*** Data shown

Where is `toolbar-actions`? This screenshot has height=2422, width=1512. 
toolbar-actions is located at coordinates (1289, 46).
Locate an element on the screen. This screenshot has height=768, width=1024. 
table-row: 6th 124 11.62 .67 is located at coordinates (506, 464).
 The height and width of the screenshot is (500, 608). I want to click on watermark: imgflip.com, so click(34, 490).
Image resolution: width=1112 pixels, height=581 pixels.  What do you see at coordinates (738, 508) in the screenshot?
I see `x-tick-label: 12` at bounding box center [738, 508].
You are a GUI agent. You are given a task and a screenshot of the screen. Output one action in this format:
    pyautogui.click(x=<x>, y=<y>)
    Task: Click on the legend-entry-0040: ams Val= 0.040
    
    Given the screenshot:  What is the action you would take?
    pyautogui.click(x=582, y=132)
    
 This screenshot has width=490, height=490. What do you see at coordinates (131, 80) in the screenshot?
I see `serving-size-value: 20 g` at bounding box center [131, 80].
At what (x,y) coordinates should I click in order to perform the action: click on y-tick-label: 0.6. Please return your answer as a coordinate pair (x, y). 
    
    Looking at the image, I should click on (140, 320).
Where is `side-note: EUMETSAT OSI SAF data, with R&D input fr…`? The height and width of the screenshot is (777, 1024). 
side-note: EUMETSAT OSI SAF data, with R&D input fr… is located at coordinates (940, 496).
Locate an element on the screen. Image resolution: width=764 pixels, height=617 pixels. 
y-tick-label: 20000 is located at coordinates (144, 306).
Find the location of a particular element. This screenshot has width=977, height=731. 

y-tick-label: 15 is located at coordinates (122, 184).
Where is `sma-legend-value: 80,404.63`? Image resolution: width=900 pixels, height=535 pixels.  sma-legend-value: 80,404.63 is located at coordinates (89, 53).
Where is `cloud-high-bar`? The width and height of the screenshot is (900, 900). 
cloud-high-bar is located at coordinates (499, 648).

******

■ Requirement
Reproduce the listing above line for line, changing nothing.

■ Written reply
Where is `toolbar-actions`? This screenshot has height=2422, width=1512. 
toolbar-actions is located at coordinates (1289, 46).
Locate an element on the screen. This screenshot has height=768, width=1024. 
table-row: 6th 124 11.62 .67 is located at coordinates (506, 464).
 The height and width of the screenshot is (500, 608). I want to click on watermark: imgflip.com, so click(34, 490).
Image resolution: width=1112 pixels, height=581 pixels.  What do you see at coordinates (738, 508) in the screenshot?
I see `x-tick-label: 12` at bounding box center [738, 508].
You are a GUI agent. You are given a task and a screenshot of the screen. Output one action in this format:
    pyautogui.click(x=<x>, y=<y>)
    Task: Click on the legend-entry-0040: ams Val= 0.040
    
    Given the screenshot:  What is the action you would take?
    pyautogui.click(x=582, y=132)
    
 This screenshot has width=490, height=490. What do you see at coordinates (131, 80) in the screenshot?
I see `serving-size-value: 20 g` at bounding box center [131, 80].
At what (x,y) coordinates should I click in order to perform the action: click on y-tick-label: 0.6. Please return your answer as a coordinate pair (x, y). 
    
    Looking at the image, I should click on (140, 320).
Where is `side-note: EUMETSAT OSI SAF data, with R&D input fr…`? The height and width of the screenshot is (777, 1024). 
side-note: EUMETSAT OSI SAF data, with R&D input fr… is located at coordinates (940, 496).
Locate an element on the screen. Image resolution: width=764 pixels, height=617 pixels. 
y-tick-label: 20000 is located at coordinates (144, 306).
Find the location of a particular element. This screenshot has width=977, height=731. 

y-tick-label: 15 is located at coordinates (122, 184).
Where is `sma-legend-value: 80,404.63`? Image resolution: width=900 pixels, height=535 pixels.  sma-legend-value: 80,404.63 is located at coordinates (89, 53).
Where is `cloud-high-bar`? The width and height of the screenshot is (900, 900). 
cloud-high-bar is located at coordinates (499, 648).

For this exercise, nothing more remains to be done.